**OPDRACHT**
Stemmen de volgende uitspraken overeen met de tekst over natuurrecht en rechtspositivisme? Beantwoord elke uitspraak met ja of nee en citeer letterlijk de woorden uit de tekst die de doorslag geven.
1. Het natuurrecht erkent alleen geschreven beginselen als rechtsbron.
2. Volgens het rechtspositivisme bestaat er een noodzakelijk verband tussen recht en rechtvaardigheid.
3. Harts theorie vertrekt vanuit een samenleving zonder wetten.

Bij natuurrecht ligt de nadruk op de inhoudelijke waarde. Natuurrecht verkiest als rechtsbron dan
ook de beginselen, zowel geschreven als ongeschreven.
Week 3
7 ben je in staat de belangrijke kenmerken van het rechtspositivisme te benoemen en te
herkennen in een casus of tekst
De belangrijkste kenmerken van positivisme die ik heb weten identificeren:
1. Er is geen noodzakelijk verband tussen recht en rechtvaardigheid
2. Er is geen ander recht dat nu en hier geldt (geen ‘hoger’ recht zoals bij natuurrecht)
3. De ‘juistheid’ van het recht wordt bepaald door of het uitgevaardigd is door een bevoegde
autoriteit (en op de voorgeschreven wijze), niet de inhoudelijke norm.
4. Recht is een systeem van verbanden tussen juridische normen.
8 ben je in staat om de belangrijkste aspecten van Harts theorie over het recht te
benoemen, toe te lichten aan de hand van voorbeelden en te herkennen: het onderscheid
tussen primaire en secundaire regels
Hart’s theorie begint bij de pre-juridische samenleving, een samenleving zonder wetten. Een
dergelijke samenleving brengt allerlei problemen met zich mee: geweld, onrecht, wantrouwen.

**FRAGMENTEN UIT RECORDS**
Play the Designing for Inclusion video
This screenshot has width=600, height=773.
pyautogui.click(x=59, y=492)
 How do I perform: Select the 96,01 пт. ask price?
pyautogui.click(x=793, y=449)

==

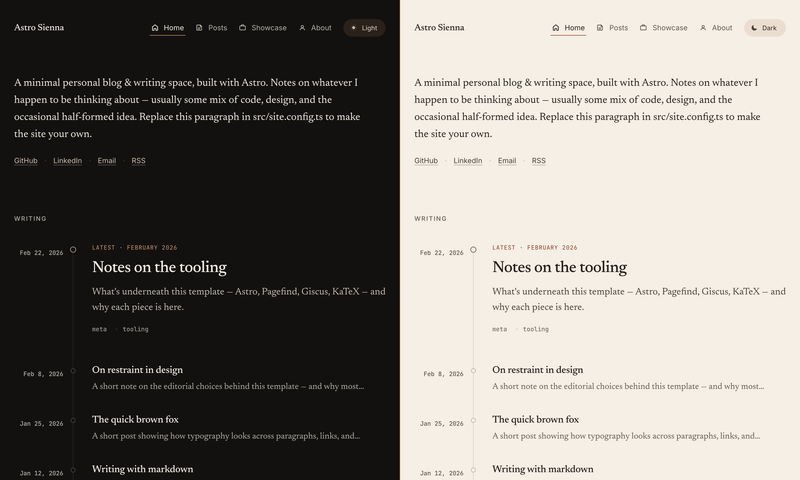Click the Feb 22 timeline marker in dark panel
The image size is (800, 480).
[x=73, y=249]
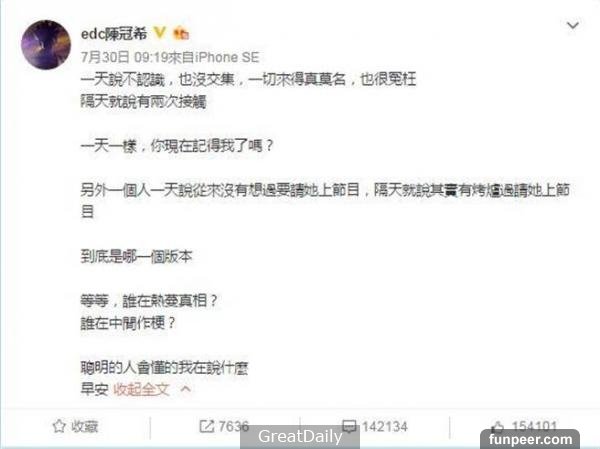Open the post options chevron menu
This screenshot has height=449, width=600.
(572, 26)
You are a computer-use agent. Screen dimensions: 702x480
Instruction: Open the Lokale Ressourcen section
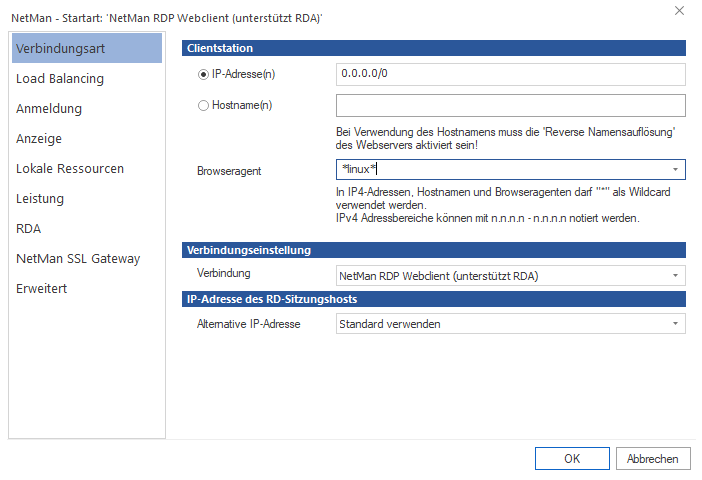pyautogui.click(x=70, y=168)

...

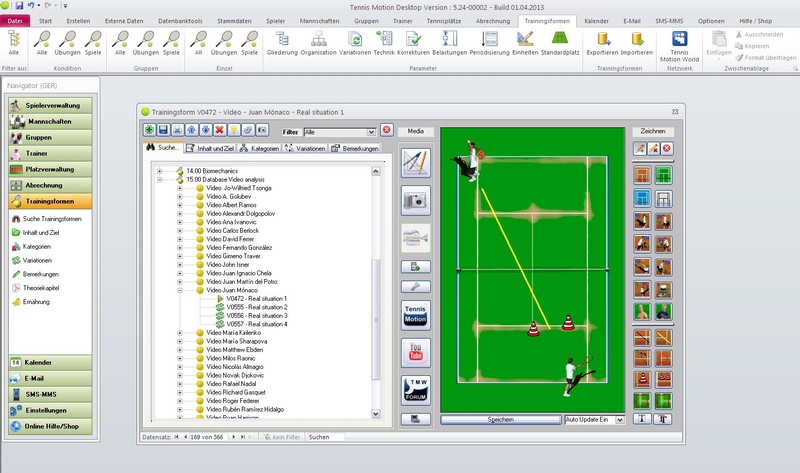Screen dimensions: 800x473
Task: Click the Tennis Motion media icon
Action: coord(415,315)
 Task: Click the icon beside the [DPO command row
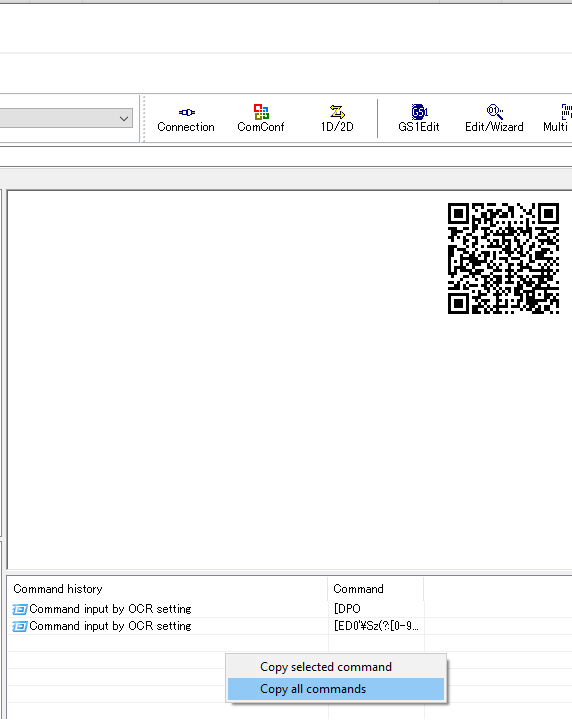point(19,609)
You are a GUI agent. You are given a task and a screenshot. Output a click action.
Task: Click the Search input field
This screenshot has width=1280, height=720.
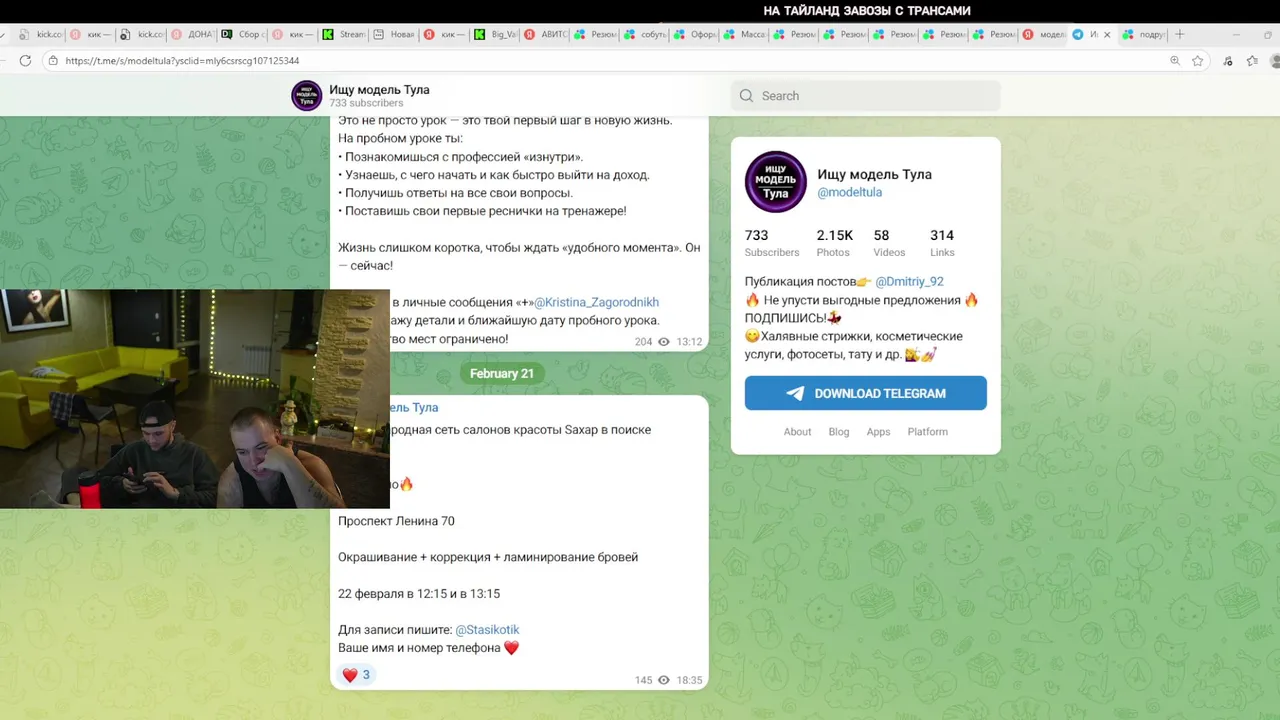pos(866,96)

**ANTWOORD**
1. Nee: "zowel geschreven als ongeschreven"
2. Nee: "Er is geen noodzakelijk verband tussen recht en rechtvaardigheid"
3. Ja: "Hart’s theorie begint bij de pre-juridische samenleving, een samenleving zonder wetten"